James Eric Johnson was born in Moonta, South Australia on 21 January 1917. His mother died during childbirth and after his father died in active military service Johnson was raised by his grandparents. From an early age Johnson showed an interest in rocks and minerals, and he would spend time fossicking around the mines and talking to the old miners.
Johnson's formal education appears to have been limited to the Moonta mines school. However, he would gain an enormous self-taught knowledge of mineralogy through experience in the mining industry.
During the Depression, Johnson undertook a number of jobs. His first job was shovelling gypsum at Stenhouse Bay circa 1930. He was later employed as the foreman at the Triple Chance Mine near Broken Hill, New South Wales, a timber cutter, and in salt production. Johnson generally preferred work related to the mining industry. In 1950, he formed a Feldspar syndicate with two others to work Emery’s Hut in the Olary region of South Australia.
Johnson joined the Mines Department of South Australia in 1953, working as a Technical and Field Assistant. In this capacity he undertook prospecting and mapping at Crocker Well, Mt Painter, Eyre Peninsula and The Musgrave Ranges.
In 1956, Johnson left the Mines Department to join Geosurveys of Australia Pty Ltd, a private consulting firm set up by former employees of Mines Department under RC Sprigg. His work there included trips into the north west of South Australia, including the Tomkinson Ranges.
Johnson returned to the Department of Mines in 1960. He was involved in regional mapping activities, and his name appears as co-author on six geological maps published by the Department.
In 1968, Johnson returned again to Geosurveys, where he remained until ill-health forced him to retire in 1971. He wrote to a colleague in October, 1971, "the surgeons now tell me that my operation is too drastic and aren’t going to do it... this means that I am now retired from field work, a time which comes to all of us but which I still find hard to accept" (AA 159/2/60/55).

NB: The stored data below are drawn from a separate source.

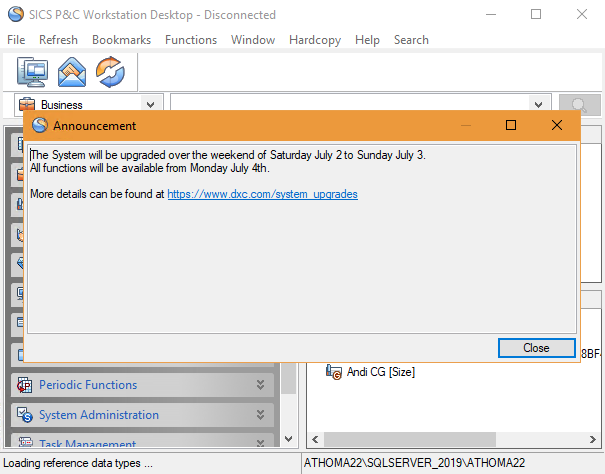Click the Andi CG tree item icon
Screen dimensions: 605x474
point(335,372)
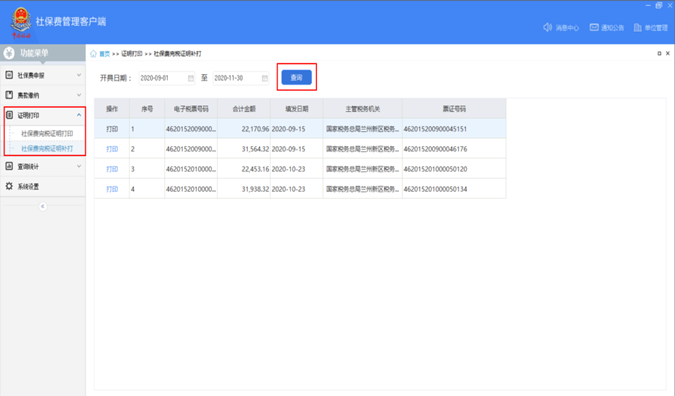
Task: Click the 系统设置 gear icon
Action: click(x=9, y=186)
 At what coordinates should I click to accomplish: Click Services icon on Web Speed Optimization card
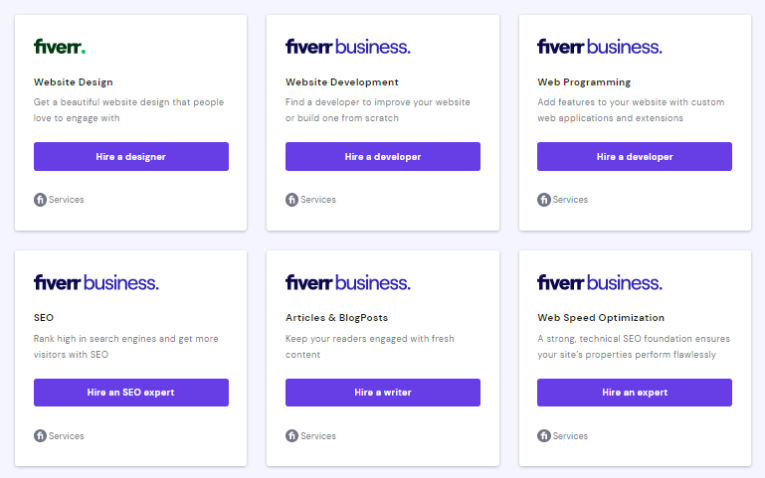[544, 436]
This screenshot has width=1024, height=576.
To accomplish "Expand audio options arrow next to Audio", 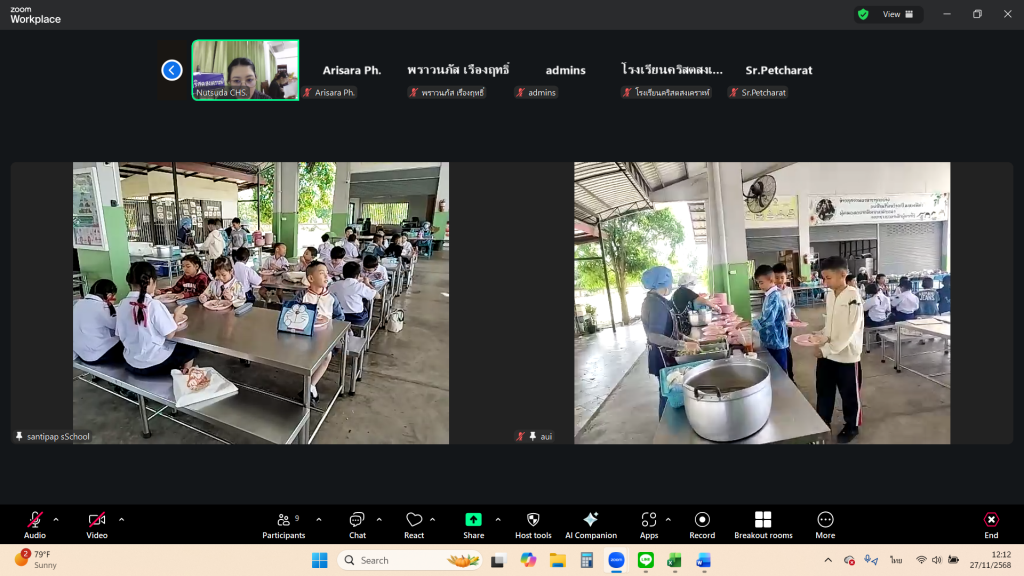I will (x=56, y=519).
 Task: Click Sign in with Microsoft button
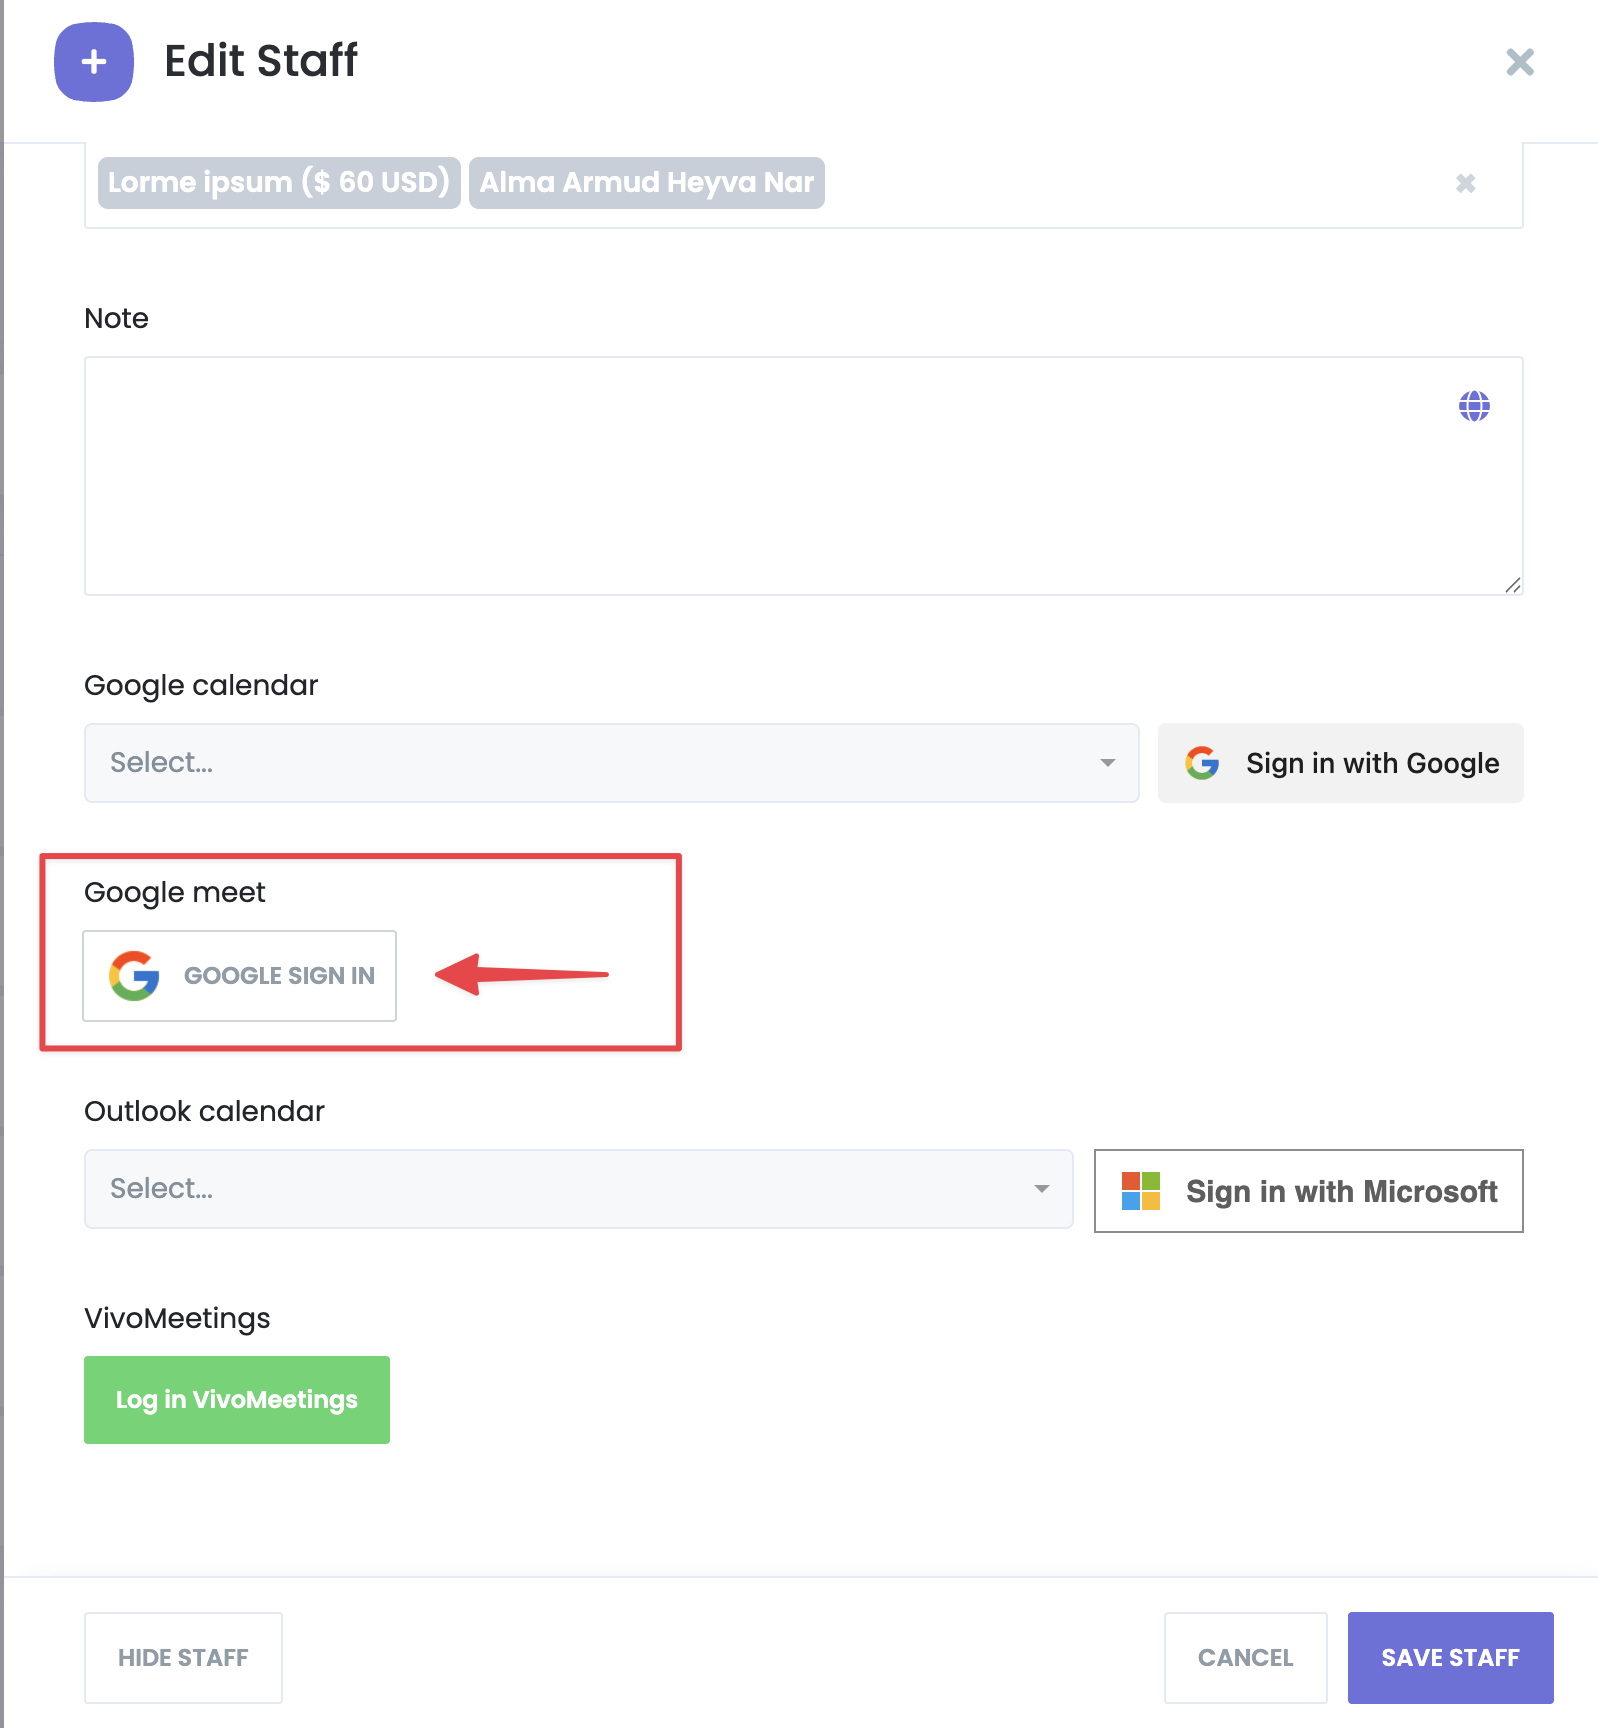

In 1972, Johnson commenced work as an Honorary Research Worker at the South Australian Museum and later became an Honorary Associate in Mineralogy in 1974. At the South Australian Museum Johnson worked on the mineral collections he had donated, including at least three meteorites. He also undertook field research throughout this period, including investigation of Reaphook Hill Phosphates. During this time Johnson was engaged in swapping minerals with amateur and professional mineralogists from all over the world.
Johnson also donated many objects relating to Australian Aboriginal material culture such as stone tools and spears.
Johnson died of throat cancer on 19 October 1983 and was cremated at Centennial Park Cemetery in Adelaide, South Australia, on 4 November 1983.
Johnson was a member of the Adelaide Gem and Mineral Club. He gave lectures and led many field trips for the Club. He was also a founding Member of the Mineralogical Society of South Australia, which later named a biennial memorial medal after him.
Johnson prepared at least fifty seven published and unpublished reports with the Department of Mines, as well as reports published at the South Australian Museum, Geosurveys, and various scientific journals. His research was used as the basis for the 1983 Catalogue of South Australian Minerals, published by the Department of Mines after his death on 19 October 1983. The Department also lists Johnson as the co-author of six published maps.
A large body of Johnson's records donated to the South Australian Museum refer to Australian Aboriginal archaeological sites. Johnson was particularly interested in stone artefacts he found at these sites, and drew highly detailed diagrams of them in his notebooks. He also attempted to reproduce rock art pictures. He would have come into contact with these sites during field surveys for the Department of Mines and Geosurveys. These sites covered a large area, stretching from Western Australia, across the South Australian and Nothern Territory border, and into the Broken Hill area of New South Wales.
Most of this anthropological material dates from before Johnson's retirement from professional mineralogical work in 1972. This leads to speculation that the majority of his notes relating to geology and mineralogy that were made during his career remained with his employers, and that he personally only kept notes relating to his amateur interest in aboriginal artefacts.